Architectural, urban, and infrastructural plans for energy are based on scenarios developed by economists, demographers, and policy analysts, but also shape those scenarios, and together they rest on deeper narratives about risk, growth, and the common good. Data visualization has developed increasingly complex relationships to strategies for transforming patterns of energy use, as narratives and depictions of the future have become enmeshed in cultural and political debates. Designers have embraced this new role as interpreters of complex data—OMA/AMO’s recent project on Eneropa, for example, seeks to envision a Europe reorganized according to the regional availability of tidal, solar, and geothermal energy (OMA 2016). Digital simulations of building energy performance are used to predict typical or probable futures and have become ubiquitous in design journals and architecture school juries.

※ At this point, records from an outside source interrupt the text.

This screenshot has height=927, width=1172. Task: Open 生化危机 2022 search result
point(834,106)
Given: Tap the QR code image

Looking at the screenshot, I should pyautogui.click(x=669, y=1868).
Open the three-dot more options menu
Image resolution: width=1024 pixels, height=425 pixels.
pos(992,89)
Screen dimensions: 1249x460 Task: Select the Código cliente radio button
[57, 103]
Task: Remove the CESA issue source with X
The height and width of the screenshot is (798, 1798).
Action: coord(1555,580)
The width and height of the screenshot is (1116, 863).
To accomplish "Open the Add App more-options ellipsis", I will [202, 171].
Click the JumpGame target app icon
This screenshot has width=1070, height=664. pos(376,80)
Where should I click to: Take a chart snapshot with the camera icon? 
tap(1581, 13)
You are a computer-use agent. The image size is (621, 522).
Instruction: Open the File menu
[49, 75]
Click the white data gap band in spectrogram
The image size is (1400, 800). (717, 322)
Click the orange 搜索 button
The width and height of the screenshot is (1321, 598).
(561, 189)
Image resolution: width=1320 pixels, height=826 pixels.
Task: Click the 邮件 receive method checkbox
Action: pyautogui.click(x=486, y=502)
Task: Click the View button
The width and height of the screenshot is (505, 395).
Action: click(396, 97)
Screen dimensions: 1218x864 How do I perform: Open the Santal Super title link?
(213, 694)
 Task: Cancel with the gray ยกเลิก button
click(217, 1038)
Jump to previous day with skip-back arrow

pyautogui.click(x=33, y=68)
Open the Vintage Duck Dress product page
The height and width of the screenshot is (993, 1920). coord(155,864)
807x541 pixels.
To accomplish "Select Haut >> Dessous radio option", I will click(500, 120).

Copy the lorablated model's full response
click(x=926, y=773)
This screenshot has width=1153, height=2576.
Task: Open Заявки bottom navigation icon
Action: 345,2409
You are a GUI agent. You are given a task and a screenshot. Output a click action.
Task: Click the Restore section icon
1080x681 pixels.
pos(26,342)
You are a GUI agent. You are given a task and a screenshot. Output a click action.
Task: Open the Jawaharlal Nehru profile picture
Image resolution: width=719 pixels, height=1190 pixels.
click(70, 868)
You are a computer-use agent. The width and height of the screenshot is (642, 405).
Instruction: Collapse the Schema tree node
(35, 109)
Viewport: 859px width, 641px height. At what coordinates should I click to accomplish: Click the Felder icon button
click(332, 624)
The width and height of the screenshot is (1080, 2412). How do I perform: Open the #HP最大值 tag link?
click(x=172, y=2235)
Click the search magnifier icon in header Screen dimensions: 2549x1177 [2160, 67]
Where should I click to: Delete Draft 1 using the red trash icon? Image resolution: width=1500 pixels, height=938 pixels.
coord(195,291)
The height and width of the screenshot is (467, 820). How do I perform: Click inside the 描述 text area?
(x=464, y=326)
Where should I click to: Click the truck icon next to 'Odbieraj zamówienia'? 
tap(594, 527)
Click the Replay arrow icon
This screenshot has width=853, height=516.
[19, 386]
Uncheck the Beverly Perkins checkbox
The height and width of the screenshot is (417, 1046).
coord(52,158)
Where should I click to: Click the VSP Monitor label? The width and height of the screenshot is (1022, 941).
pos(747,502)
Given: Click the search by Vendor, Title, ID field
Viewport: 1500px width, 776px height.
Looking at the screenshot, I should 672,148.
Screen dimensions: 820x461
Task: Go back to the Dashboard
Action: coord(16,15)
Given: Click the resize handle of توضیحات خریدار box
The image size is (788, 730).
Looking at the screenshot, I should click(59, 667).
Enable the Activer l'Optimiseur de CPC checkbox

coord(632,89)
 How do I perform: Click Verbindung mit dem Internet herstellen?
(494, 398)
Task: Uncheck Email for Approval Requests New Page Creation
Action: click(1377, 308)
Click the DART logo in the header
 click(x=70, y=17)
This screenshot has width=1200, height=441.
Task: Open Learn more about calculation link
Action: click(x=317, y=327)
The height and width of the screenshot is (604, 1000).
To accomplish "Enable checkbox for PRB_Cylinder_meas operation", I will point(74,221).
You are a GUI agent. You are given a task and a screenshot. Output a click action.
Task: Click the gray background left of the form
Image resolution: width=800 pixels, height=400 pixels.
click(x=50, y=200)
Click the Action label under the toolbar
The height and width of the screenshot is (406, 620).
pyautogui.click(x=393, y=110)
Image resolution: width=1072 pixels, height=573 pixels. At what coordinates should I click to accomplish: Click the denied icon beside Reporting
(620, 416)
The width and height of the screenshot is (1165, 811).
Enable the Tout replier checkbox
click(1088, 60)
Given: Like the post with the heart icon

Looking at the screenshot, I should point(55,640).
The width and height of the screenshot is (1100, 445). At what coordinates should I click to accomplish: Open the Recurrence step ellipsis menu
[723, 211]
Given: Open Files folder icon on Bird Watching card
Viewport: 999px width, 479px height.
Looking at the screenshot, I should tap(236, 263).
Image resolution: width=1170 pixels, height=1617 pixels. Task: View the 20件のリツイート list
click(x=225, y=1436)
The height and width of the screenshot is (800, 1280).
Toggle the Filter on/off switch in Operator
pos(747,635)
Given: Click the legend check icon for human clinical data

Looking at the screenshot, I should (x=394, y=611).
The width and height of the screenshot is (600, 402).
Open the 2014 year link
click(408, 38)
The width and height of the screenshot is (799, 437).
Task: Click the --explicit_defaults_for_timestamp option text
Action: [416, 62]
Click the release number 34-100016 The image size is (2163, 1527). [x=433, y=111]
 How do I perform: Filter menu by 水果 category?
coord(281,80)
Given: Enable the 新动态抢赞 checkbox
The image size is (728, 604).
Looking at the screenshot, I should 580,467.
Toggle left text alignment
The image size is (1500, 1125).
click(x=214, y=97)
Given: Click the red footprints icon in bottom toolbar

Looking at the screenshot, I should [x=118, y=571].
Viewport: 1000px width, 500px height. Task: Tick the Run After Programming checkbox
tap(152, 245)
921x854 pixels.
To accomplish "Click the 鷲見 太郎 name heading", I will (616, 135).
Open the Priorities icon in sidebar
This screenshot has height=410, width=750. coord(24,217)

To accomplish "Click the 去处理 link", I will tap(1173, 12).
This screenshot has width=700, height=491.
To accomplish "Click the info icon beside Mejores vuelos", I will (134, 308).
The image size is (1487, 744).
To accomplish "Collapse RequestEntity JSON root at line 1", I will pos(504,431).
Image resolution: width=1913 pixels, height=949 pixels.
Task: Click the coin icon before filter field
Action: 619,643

Performance projections, flow diagrams, pseudo-color renderings, and other representations of energy only make sense in the context of underlying assumptions or arguments about resource consumption. Narratives produced by journalists and policy advisors help catalyze discussions, but central to all these accounts are the terms by which the future is read through apocalyptic, utopian, or business-as-usual futures. By making the concerns of economists, energy forecasters, physicists, and others more legible, the design fields have entered into a broad set of questions about culture, communication, and the policy barriers to an effective debate about energy.
The work assembled in this book emerged from a series of public events held over three years at the University of Pennsylvania, which brought together architects, engineers, scientists, economists, and other scholars and professionals to foster an interdisciplinary dialogue about architecture and energy. The immediate inspiration for this publication was a question asked within the newly formed Energy Efficient Buildings HUB (since renamed the Consortium for Building Energy Innovation), funded by the United States Department of Energy (DOE) to advance the commercialization of energy efficiency methods. They asked, whether an energy-efficient building should “look different?” It is a variation of the question about the proper style of a sustainable, green, or environmental building, which is frequently posed by journalists and lay people alike. It is a question mostly ignored by practicing designers, for whom style has become a term of superficial description, largely disconnected from the actual work of design. And yet the question persists.
With design for the built environment, sometimes it is not a graphic or representational strategy so much as an entirely new way of conceptualizing a situation that reveals a potential solution. The power of OMA’s Eneropa project derives from the simple strategy of looking at the European continent as a whole. OMA determined that “the most efficient energy resources are geographically dependent,” and also that complementary energy generation strategies that would exploit the unique geography and climate of the northern and southernmost regions of the continent were feasible (Baird 2014). Therefore our book contributors include authors who are neither scientists nor designers, but whose works broaden the conversation beyond the “how to” aspects of visualization to address the ways in which works of art, architecture, or fiction may impact our understanding of energy and climate.